■ Exercise goal
Copy out the listing lines verbatim, from the line with "Jan Drugowitsch (962, 283)" to the line with "Josh Bongard (848, 458)", both included.

■ Records for this exercise
'''
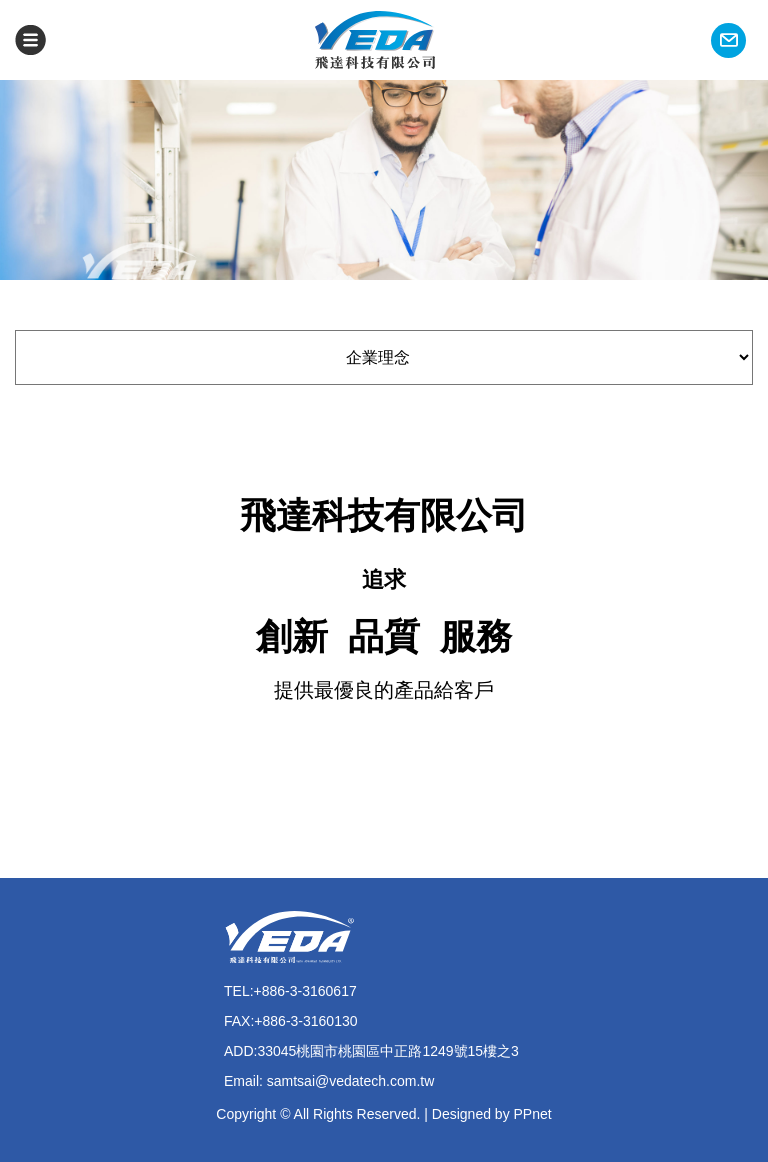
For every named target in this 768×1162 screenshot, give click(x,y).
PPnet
'''
'''
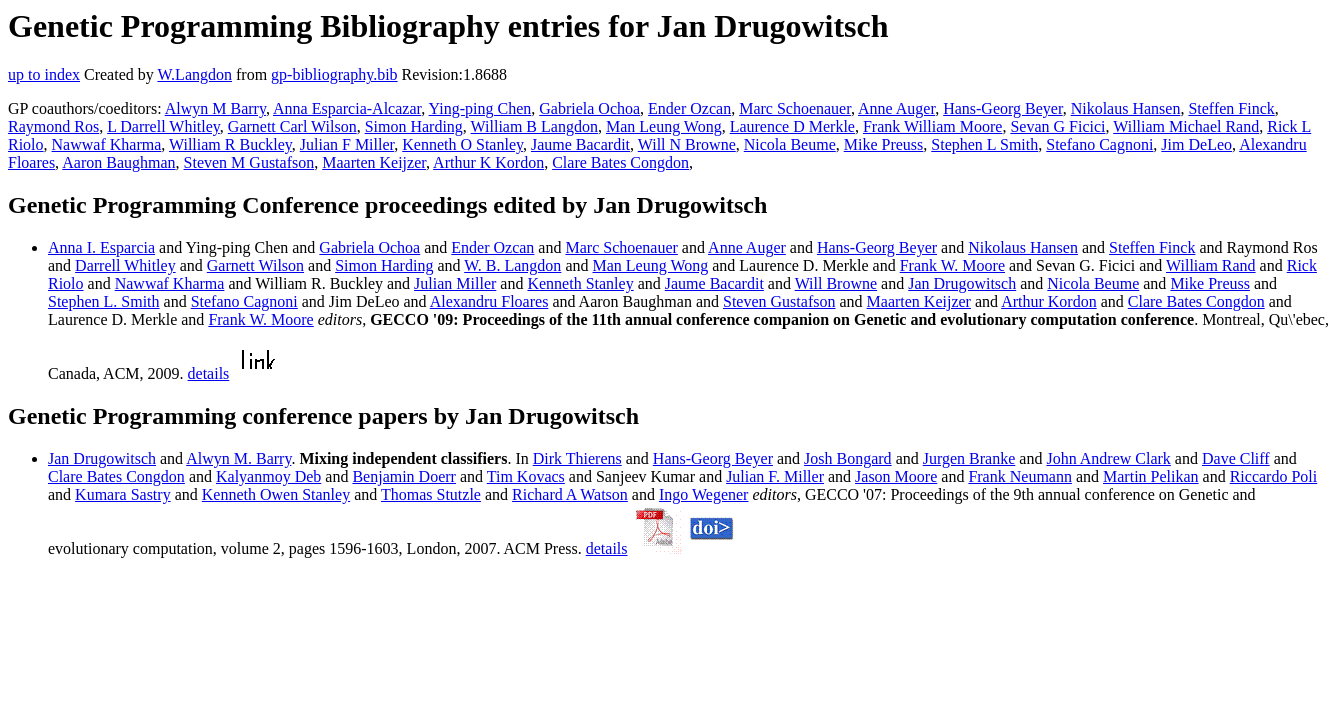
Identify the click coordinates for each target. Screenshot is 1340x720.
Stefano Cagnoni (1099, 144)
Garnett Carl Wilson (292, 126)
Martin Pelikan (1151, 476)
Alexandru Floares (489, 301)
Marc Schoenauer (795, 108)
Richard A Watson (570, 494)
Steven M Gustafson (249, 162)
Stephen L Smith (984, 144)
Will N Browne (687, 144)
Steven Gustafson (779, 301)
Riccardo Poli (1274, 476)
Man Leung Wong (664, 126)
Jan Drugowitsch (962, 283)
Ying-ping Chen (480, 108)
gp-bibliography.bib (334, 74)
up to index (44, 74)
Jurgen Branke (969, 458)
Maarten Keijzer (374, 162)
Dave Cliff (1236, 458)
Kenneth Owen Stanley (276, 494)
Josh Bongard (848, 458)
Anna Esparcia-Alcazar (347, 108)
'''
'''
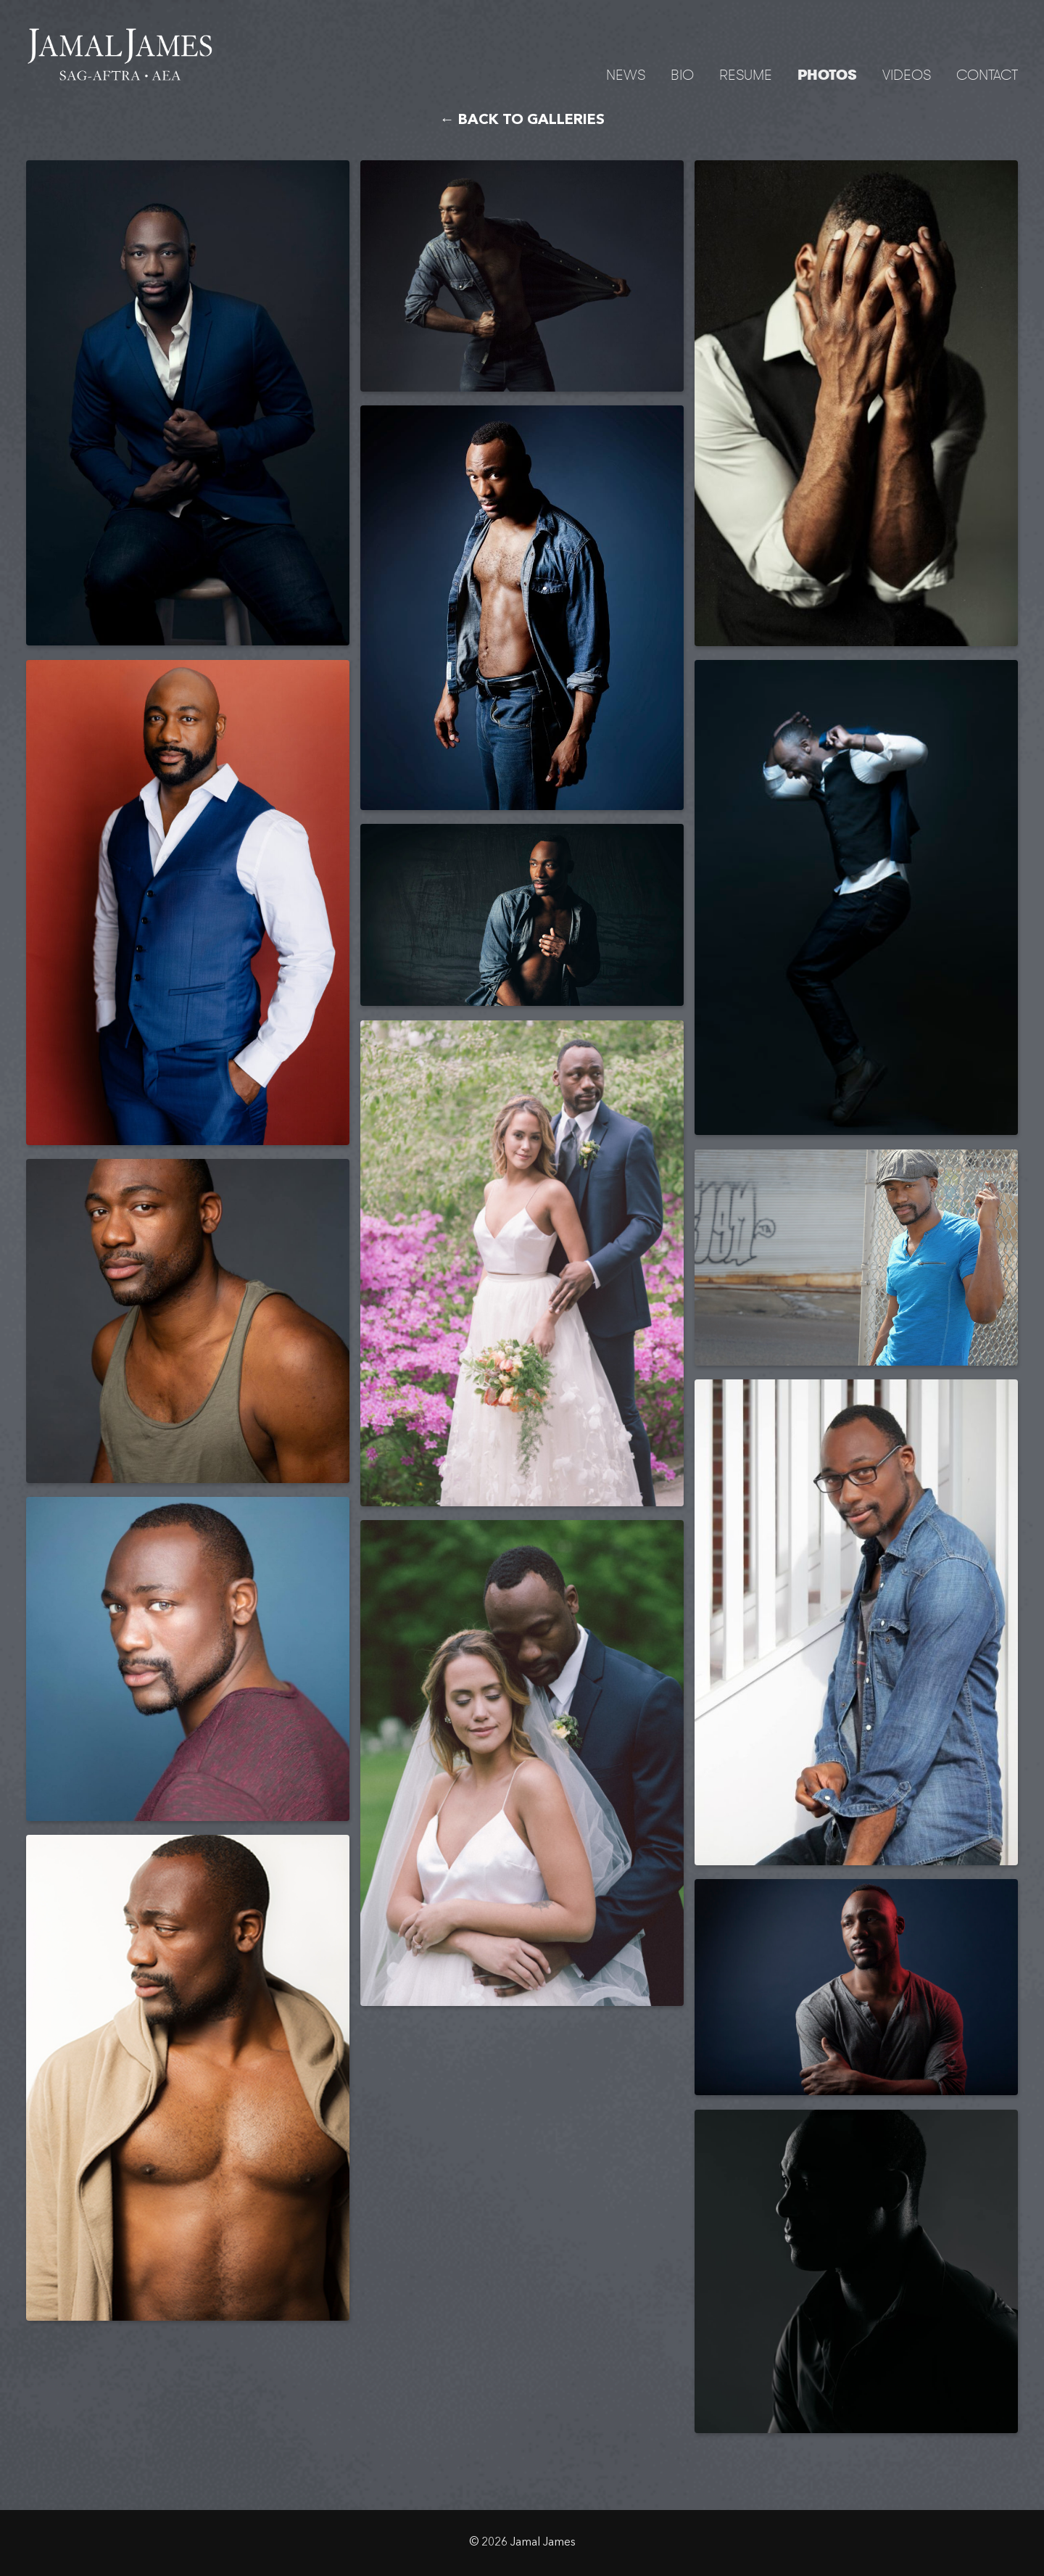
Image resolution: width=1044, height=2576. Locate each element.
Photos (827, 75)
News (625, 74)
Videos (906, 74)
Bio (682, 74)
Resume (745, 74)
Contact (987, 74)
'''
■ Response to this exercise
Jan Drugowitsch (962, 283)
Ying-ping Chen (480, 108)
gp-bibliography.bib (334, 74)
up to index (44, 74)
Jurgen Branke (969, 458)
Maarten Keijzer (374, 162)
Dave Cliff (1236, 458)
Kenneth Owen Stanley (276, 494)
Josh Bongard (848, 458)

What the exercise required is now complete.